The National Marine Fisheries Service report is available at: http://calsport.org/news/wp-content/uploads/2013/07/Fish-Stranding-Tour-May_31_2013-and-Knights-Landing-Discussion.pdf and the CDFW report is available at: http://calsport.org/news/wp-content/uploads/2013/07/Winter-Run-Fish-Rescue-11_JRJ_Hill.pdf.
Agencies have known about the annual stranding for decades
Jennings said state and federal fish agencies have known and documented for almost two decades that up-migrating endangered and threatened fish on the Sacramento River, including winter-run, spring-run Chinook salmon, steelhead and green sturgeon are drawn into the irrigation and drainage waterways of the Yolo Bypass and Colusa Basin from which there is no exit and are trapped.
"Excepting sporadic rescue efforts, little has been done to address this longstanding problem," said Jennings. "This is an indefensible failure to protect species hovering on the brink of extinction. The fact that our fishery agencies have long been aware of this problem but done little to correct it is appalling and borders on criminal culpability, especially, when there are obvious and workable solutions.”
Jennings said large numbers of salmon were identified in the maze of creeks and canals in the Colusa basin west of the Sacramento River. More than 300 fish were rescued from Hunter, North Fork Logan and Stone Corral Creeks, Colusa Trough and Delevan National Wildlife Refuge and returned to the Sacramento River.

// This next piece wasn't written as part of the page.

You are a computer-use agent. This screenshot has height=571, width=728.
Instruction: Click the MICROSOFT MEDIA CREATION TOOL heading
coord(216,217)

"Because of their degraded condition, there was concern that these fish would not successfully spawn," observed Jennings. "Stranded salmon were also observed in other creeks, including Willow and Funks Creeks, the main stem of Logan Creek, Provident Main Canal and the North East Drain but no rescues were attempted. Members of the public reported salmon at other locations but CDFW staff were not able to get around to them."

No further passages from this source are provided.